Oh de nouveau habiter le regard de cristal de l'enfance
Revoir la merveille du monde à l'envers et ces visages
penchés vers moi qu'auréole un azur d'une telle envergure
qu'en poussette on pressent ce qu'un jour on va nommer infini !
.
Dix minutes après
.
Joli petit dormeur qu'encore ta mère veille
lorsqu'on te parle tu miaules comme une mouette
et te rendors aussitôt parmi les nuages de ton paradis
à tire-d'esprit filant à travers l'espace de tes rêves
.
Qui peut croire que tu serais absent lorsque tu réponds
grâce à ce puissant inconscient qui déjà s'est attelé
à la tâche de créer un monde avec tes sens nouveaux
favorisée par le magnétisme de l'amour qui te cerne
.
Mignon centre de ton univers déjà tu cherches le site
d'où s'écoule la vie généreuse abondante et tiède
qui te porte et te nourrira de sa violente tendresse
jusqu'à te reconnaître assez grand pour happer au vol
- les pieds campés solidement sur Terre - d'autres rêves.
.
À toi songeant, Ezra...
.
À toi songeant, Ezra, un champ de marguerites sous les oliviers
m'apparaît. C'est irrationnel comme tout ce que je sais qui durera
plus que moi-même. Toi aussi peut-être iras-tu voir à Olympie
le printemps, ou bien à Corfou, l'île émeraude où l'on est heureux…
.
J'espère qu'en ton temps les splendides ruines existeront encore.
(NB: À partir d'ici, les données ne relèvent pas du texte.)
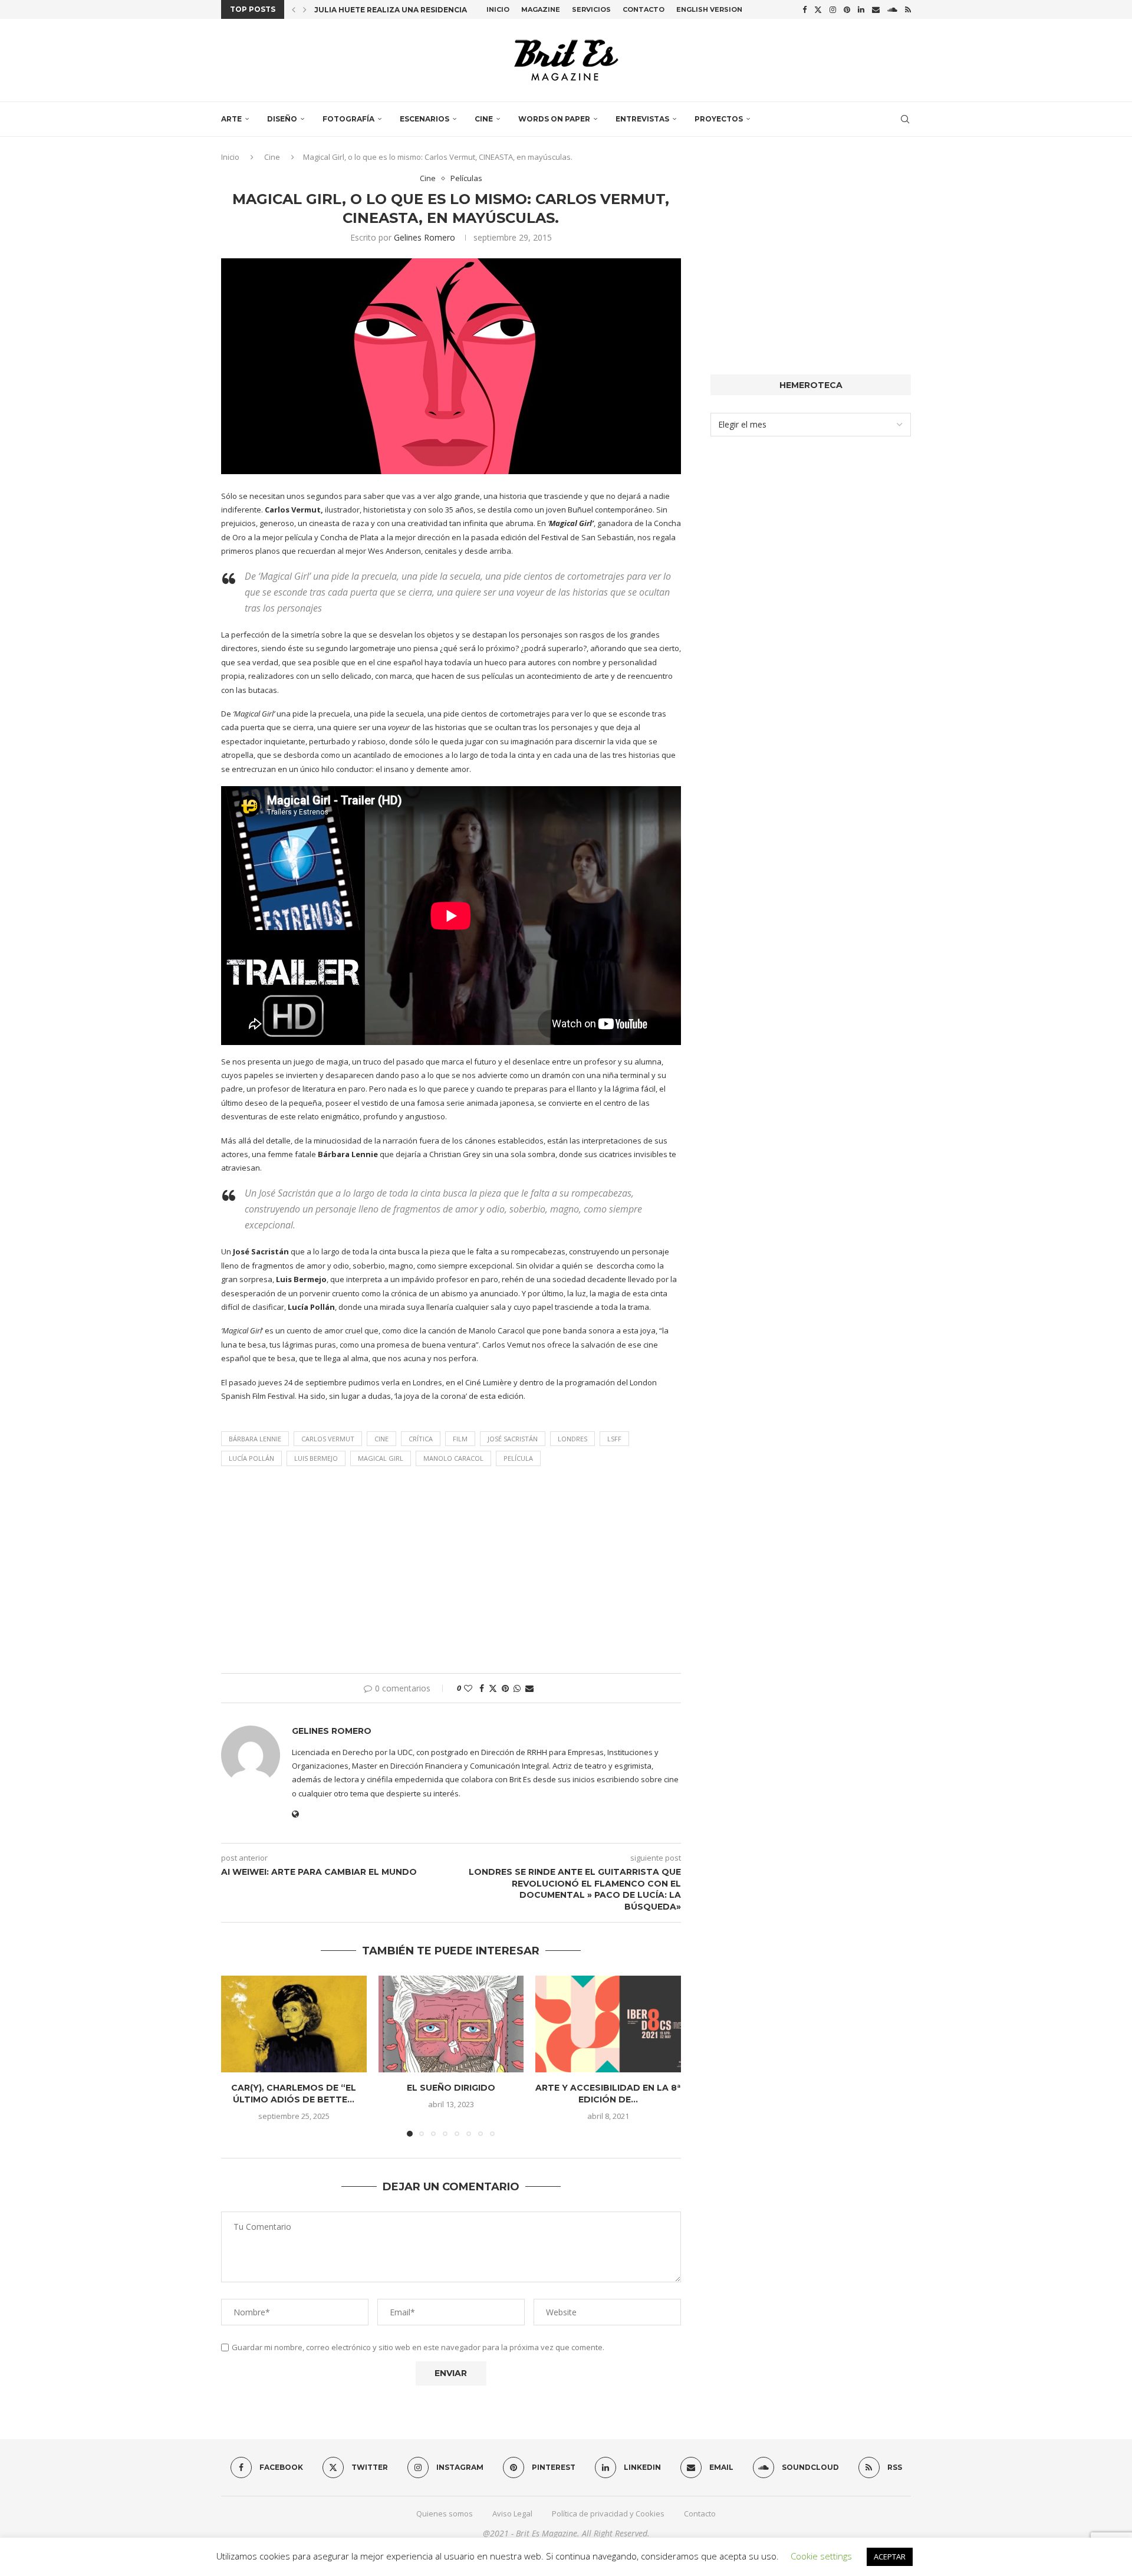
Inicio (497, 9)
J'espère qu'il y aura un monde et qu'il te semblera, toi qui n'auras pas
connu le mien en train de sombrer dans les profondeurs de l'histoire,
aussi vivable qu'il se peut lorsque, homme fait, nous échoit un rien
.
de bonheur, une frimousse rose à peine éclose dans ses linges clairs,
endormie entre les bras d'une mère étonnée, avec sur son visage
l'invisible immensité d'aimer que seule l'expérience d'un regard
qui a longtemps fixé la face de sa mort peut fugacement déceler.
.
Sentences pour Ezra
.
Il redoutait qu'en sa flûte de roseau la vibration de vie qui portait la mélodie ne s'éteigne. C'était un frémissement qui avait survécu depuis le temps de Saxahuaman, le temps des guerriers farouches aux oreilles d'or. Certains instruments vous apprennent l'âme d'un peuple.
*
Je crois à l'humain lorsque la pensée est floraison spontanée de la nature humaine, non l'effet d'un échafaudage artificiel déserté par l'émotion.
*
Un philosophe qui ne serait pas fondé sur un poète, qu'il soit en lui-même ou extérieur, ne saurait penser ni utilement ni humainement. (Idem pour un homme de science.)
*
La foudre est pour le poète la face cachée de l'éternité.
*
Terroriste, tu crois avoir démodé les roses. Ta faiblesse est de n'avoir pas conscience qu'elles te survivront.
*
Le poème et le souffle avec le temps se fragmentent. Un seul fragment pourtant suffit pour un esprit pénétrant à témoigner de l'existence d'une civilisation ignorée.
*
Dis-toi que, tout brisé que tu puisses être, tu n'es jamais que le reflet du chaos qui t'a vu naître. La lumière verticale en triomphera.